To accomplish these ends, the Memory Virtualization Platform decouples memory from the processor and server, aggregates or "pools" available memory across data center or cluster nodes, and makes it available as a shared network resource available to all servers. Because of this, it claims it can unleash high-performance computing from already-present commodity hardware
And although RNAmessenger does not have a product for virtual machines (VMs) yet, Mallinger notes that it does work in parallel with them, and is usually being run in virtualized environments.
RNAmessenger was released to beta in fourth-quarter 2008. One U.S.-based, global multi-billion dollar hedge fund is already on board as a customer. It is priced on a per-node basis at $7,500 per node, with node installations ranging from tens of nodes to thousands. It runs on all x86 hardware, as well as IBM Cell and Cray systems
Keeping the I/O Flowing
Meanwhile, on the I/O side of town, Dell and Xsigo Tuesday unveiled a partnership under the terms of which Dell will offer the Xsigo I/O Director with its PowerEdge servers and storage solutions. The companies will also work together on technology roadmaps to further develop reseller resources.

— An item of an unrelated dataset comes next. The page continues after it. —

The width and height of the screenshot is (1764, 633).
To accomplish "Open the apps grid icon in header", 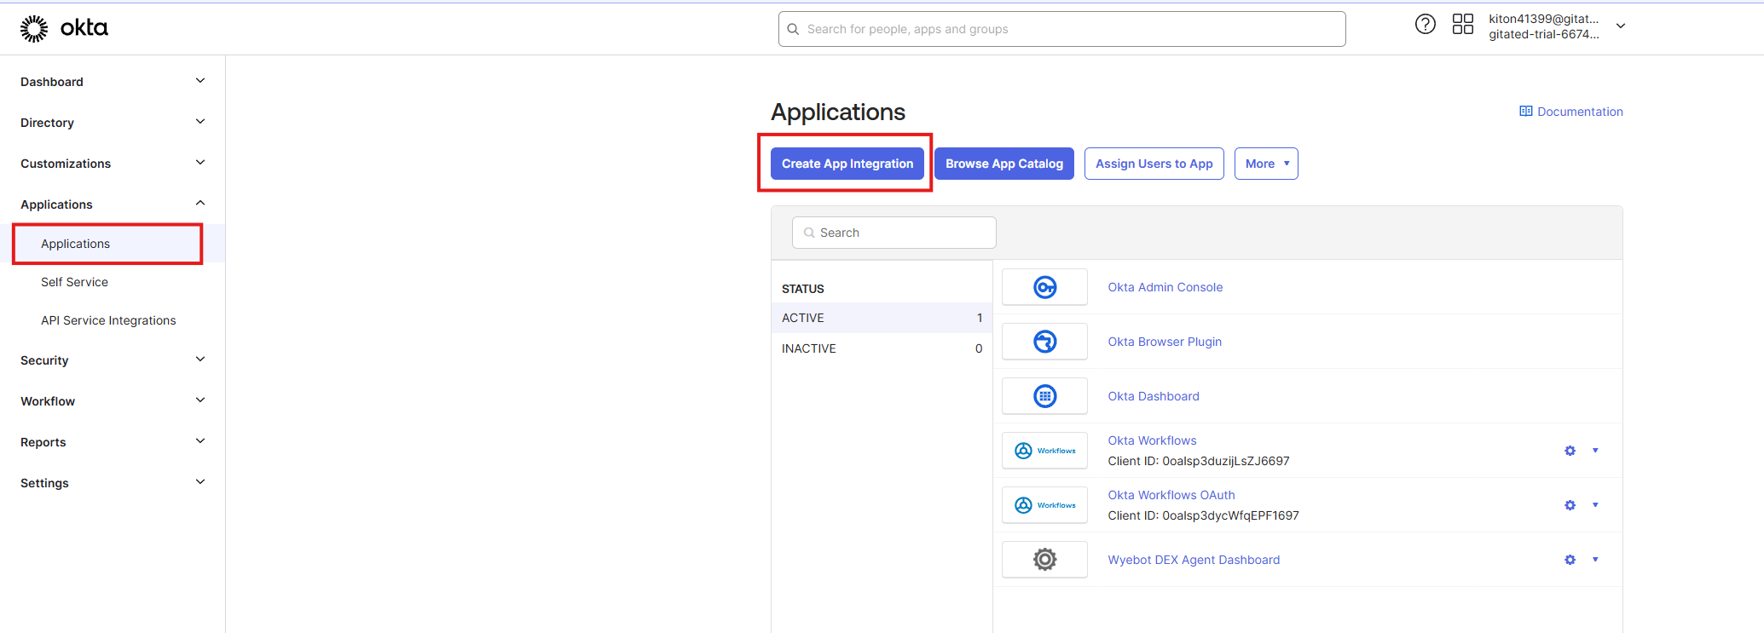I will tap(1462, 25).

The aim of the combined Xsigo/Dell solution is to make it possible to manage I/O resources from multiple vendors from a single console, instead of being restricted to a single vendor solution, as well as to eliminate physical I/O port restrictions by letting users deploy new I/O resources to servers on-demand.
Connectivity is thus sped up. As Rick Becker, vice president of Software and Solutions, Dell Product Group, noted in a statement, "With the addition of the Xsigo virtual I/O product family, we now offer I/O virtualization that enables delivery for both IP and Fibre Channel."

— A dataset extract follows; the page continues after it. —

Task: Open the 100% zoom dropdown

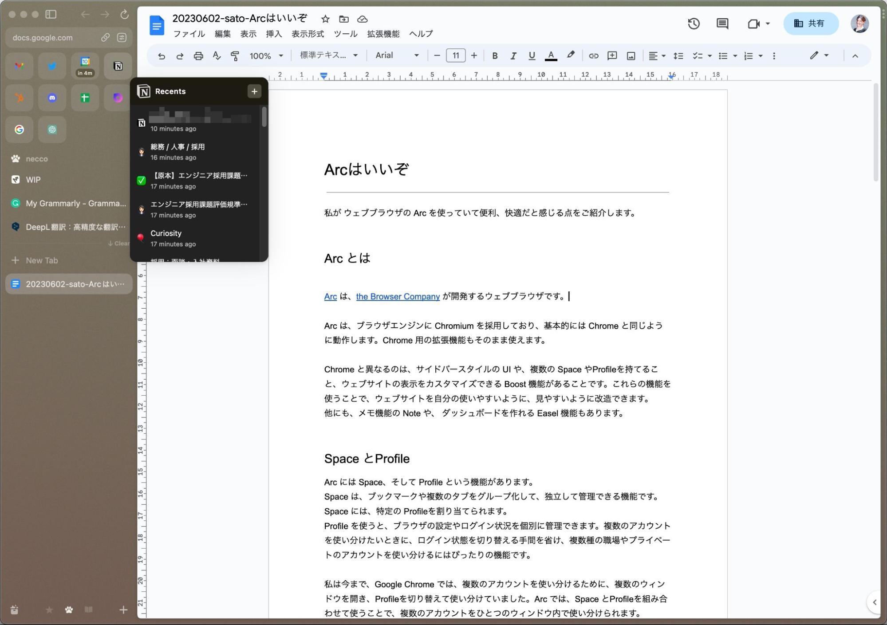Action: tap(266, 56)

Xsigo consolidates the I/O infrastructure and replaces physical network and storage interfaces (i.e., NICs and HBAs) with virtual resources that can be deployed on the fly. The intent is a software-based, wire-once infrastructure, where configuration changes are done in minutes and remotely managed.
Xsigo is not new to the deal-making scene. In May 2008, it partnered up with Verari to deliver a solution that integrating Verari's BladeRack 2 X-Series platform with Xsigo's VP780 I/O Director.
Amy Newman is the managing editor of ServerWatch. She has been covering virtualization space since 2001, and is coauthoring a book about virtualization that is scheduled for publication in September 2009.